Required work
1/ List every label that the forum post on taxes names in the sentence right after "None of us are."
2/ Copy the forum post on taxes from "(04-20-2011 12:32 PM)Machiavelli" up to and including "in their opinion.", substituting "Libertarian" for "Republican".

Selected excerpt
+---+

(04-20-2011 12:32 PM)Machiavelli Wrote: [ -> ]Just read this article
http://www.politico.com/news/stories/0411/53455.html
where people overwhemingly support taxing people who make 250,000 more. I know I am in the minority but to me this is the wrong tact. We need to start framing the debate around "ARE we raising enough revenue to cover expenditures". None of us are. Democrat, Republican, Purple, Blue, or Asian. No one balances budgets. How do we get there? I think my Republican friends want to bankrupt the govt. Just my humble opinion. It's the only way to starve the beast in their opinion.
I think we can bridge some gaps if we ran away from two mindsets.
The first one being............. Income taxes. We have to come up with some form of a national sales tax or a VAT. There is something fundamentally UnAmerican about taxing people who work harder. You have to get people to understand that raising revenue is part of the solution and that tax shouldn't be the burden of only the top 5% or whatever it is.
Two........ I can keep my "pets" but I'll slaughter yours. The two gangs get too caught up in protecting turf. People wouldn't protect their turf as agressively if we truly had to pay for them.
My 2 cents.

+---+

Provided material

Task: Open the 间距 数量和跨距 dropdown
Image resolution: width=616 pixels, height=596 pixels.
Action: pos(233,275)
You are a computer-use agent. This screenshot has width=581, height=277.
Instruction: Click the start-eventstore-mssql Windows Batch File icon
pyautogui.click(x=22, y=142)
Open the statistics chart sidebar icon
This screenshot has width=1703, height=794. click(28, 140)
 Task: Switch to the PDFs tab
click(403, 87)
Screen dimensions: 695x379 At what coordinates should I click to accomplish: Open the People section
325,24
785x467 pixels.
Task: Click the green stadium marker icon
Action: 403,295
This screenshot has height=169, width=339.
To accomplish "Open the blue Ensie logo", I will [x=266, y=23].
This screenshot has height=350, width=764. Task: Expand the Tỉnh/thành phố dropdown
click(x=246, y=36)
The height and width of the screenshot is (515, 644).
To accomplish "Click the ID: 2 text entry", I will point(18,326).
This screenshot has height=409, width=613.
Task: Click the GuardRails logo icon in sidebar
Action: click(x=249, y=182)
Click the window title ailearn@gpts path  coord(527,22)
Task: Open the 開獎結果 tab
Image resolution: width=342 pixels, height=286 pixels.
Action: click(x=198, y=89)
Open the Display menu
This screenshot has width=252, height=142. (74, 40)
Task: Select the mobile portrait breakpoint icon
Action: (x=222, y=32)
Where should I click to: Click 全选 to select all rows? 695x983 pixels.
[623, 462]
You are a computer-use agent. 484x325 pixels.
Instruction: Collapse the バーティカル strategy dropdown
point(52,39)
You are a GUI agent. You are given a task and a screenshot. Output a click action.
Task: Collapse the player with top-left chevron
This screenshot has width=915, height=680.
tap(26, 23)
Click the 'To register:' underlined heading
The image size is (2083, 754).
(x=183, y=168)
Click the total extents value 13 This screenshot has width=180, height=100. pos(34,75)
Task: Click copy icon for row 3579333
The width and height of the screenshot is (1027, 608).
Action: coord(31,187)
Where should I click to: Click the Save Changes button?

+---+

List of solutions
1/ Democrat, Republican, Purple, Blue, Asian

2/
(04-20-2011 12:32 PM)Machiavelli Wrote: [ -> ]Just read this article
http://www.politico.com/news/stories/0411/53455.html
where people overwhemingly support taxing people who make 250,000 more. I know I am in the minority but to me this is the wrong tact. We need to start framing the debate around "ARE we raising enough revenue to cover expenditures". None of us are. Democrat, Libertarian, Purple, Blue, or Asian. No one balances budgets. How do we get there? I think my Libertarian friends want to bankrupt the govt. Just my humble opinion. It's the only way to starve the beast in their opinion.